Posing to Catch the Best Light, Our Hero Smirks: `Grab Her and Go. and Don't Be Gentle on My Account'
Lyttle, John, The Independent (London, England)
Thought for the day: inside every heterosexual male there's an evil, hair-pulling, face-scratching, rumour-mongering, name-calling, six-teated cow scheming to get out.
It's a brand new media moo-vement. But don't take my word for it. Begin by tuning into Sky One's, and now Channel 5's, soap opera Melrose Place and checking out Richard, Peter, Bobby and Billy . . . but mostly Michael. Michael's the Boy Bitch par excellence. What's a Boy Bitch? I thought you'd never ask. A Boy Bitch looks like a Real Man - actually, that's a lie (Boy Bitches live to lie). Genuine Boy Bitches, American branch, look like the sort of pretty but petulant pin-ups who take it up the butt in gay porn - what can I tell you, except that some weird stuff passes as straight these days - and they behave as if possessed by the unquiet spirit of Bette Davis in one of her bed moods, and bad movies.
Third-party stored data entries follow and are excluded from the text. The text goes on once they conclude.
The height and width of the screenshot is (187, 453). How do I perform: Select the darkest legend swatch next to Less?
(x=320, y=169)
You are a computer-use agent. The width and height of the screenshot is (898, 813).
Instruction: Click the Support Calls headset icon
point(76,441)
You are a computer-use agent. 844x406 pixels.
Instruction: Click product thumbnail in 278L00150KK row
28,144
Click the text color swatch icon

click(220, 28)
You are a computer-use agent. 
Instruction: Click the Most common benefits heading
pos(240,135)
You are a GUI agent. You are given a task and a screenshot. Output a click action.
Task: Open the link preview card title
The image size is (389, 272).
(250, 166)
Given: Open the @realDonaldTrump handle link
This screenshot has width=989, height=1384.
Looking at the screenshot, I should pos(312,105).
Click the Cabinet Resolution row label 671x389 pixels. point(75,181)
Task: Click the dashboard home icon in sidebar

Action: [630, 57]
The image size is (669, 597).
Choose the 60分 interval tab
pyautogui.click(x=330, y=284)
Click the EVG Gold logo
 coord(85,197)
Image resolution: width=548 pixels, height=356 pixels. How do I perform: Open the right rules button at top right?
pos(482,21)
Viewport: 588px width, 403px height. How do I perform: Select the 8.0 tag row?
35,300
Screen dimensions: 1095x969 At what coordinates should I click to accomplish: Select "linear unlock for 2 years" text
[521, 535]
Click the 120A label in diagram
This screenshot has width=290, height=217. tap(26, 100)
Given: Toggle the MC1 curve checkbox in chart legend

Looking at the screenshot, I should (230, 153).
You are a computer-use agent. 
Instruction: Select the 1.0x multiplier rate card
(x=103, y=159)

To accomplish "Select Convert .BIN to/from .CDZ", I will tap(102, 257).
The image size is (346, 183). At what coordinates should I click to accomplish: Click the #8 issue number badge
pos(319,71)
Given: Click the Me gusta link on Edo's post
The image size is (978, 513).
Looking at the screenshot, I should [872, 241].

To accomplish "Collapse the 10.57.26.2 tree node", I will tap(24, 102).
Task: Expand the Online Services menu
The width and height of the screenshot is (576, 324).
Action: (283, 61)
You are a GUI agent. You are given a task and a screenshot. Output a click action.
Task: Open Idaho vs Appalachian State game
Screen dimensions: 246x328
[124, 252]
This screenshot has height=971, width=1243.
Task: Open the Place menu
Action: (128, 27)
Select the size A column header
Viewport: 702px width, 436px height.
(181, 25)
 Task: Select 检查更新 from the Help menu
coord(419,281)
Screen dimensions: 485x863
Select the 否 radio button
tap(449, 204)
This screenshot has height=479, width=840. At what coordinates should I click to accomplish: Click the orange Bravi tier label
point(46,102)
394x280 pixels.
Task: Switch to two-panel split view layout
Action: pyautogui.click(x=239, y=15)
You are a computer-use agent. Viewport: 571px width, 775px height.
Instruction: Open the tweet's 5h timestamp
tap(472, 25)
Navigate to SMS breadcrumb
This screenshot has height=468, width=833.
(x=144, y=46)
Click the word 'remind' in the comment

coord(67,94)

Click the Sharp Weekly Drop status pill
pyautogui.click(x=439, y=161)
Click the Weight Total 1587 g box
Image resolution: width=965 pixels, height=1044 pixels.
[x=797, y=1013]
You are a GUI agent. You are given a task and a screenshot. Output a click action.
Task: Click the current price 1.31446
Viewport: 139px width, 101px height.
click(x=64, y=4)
I mean, Michael flounces, yes, flounces, sneers, preens, spreads gossip like low-fat margarine, is a right old slapper and conducts elaborate, sneaky vendettas against those who have injured his ego. Please - he once hired an actor to drive the woman who dumped him back into madness (hell hath no fury like a Boy Bitch scorned). Neither strong nor silent, Michael goes in for the sort of one-liners teenage girls usually practise in front of the mirror, which is obviously Michael's favourite place to be. Get this, honey - directing security guards to remove former pillow partner Kimberley from his presence, our hero poses in the nearest doorway, catching the best light (the man pedicures, OK?) and smirks, "That's the woman. Grab her and go. And don't be gentle on my account." It's hardly John Wayne. More Joan Collins. Well, hush my mouth - you can hardly blame him. If he and the rest of the male cast are Boy Bitches, it's partially defensive, because the women are not just allowed to be Mega Bitches, they're positively encouraged. This is also true of ITV's hit sudser Savannah and Sky's late, lamented Central Park West. Here the women have smaller breasts than the gym-built blokes, but they make do by flaunting bigger balls. Whether editing a monthly glossy and treating men as amusing trinkets, or casually blackmailing the boss into handing over half his riverboat casino, the ladies usurp male prerogative, no questions asked. Their roles thus reversed, the likes of Travis, "the handsomest straight guy in the state" (not to mention the most precious) are obliged to follow the route trail-blazed by gorgeous pieces of female ass and marry into major money. Travis is bitter and twisted, and so is Tom, another Boy Bitch with the annoying habit of ringing up rivals for a midnight gloat: "Poor, dear Veronica. I see that Edward still hasn't ushered you down the aisle. Better luck next man." Tell me, am I the only one who half-expects him to remove the ear-rings that are so metaphorically there every time he lifts the receiver? …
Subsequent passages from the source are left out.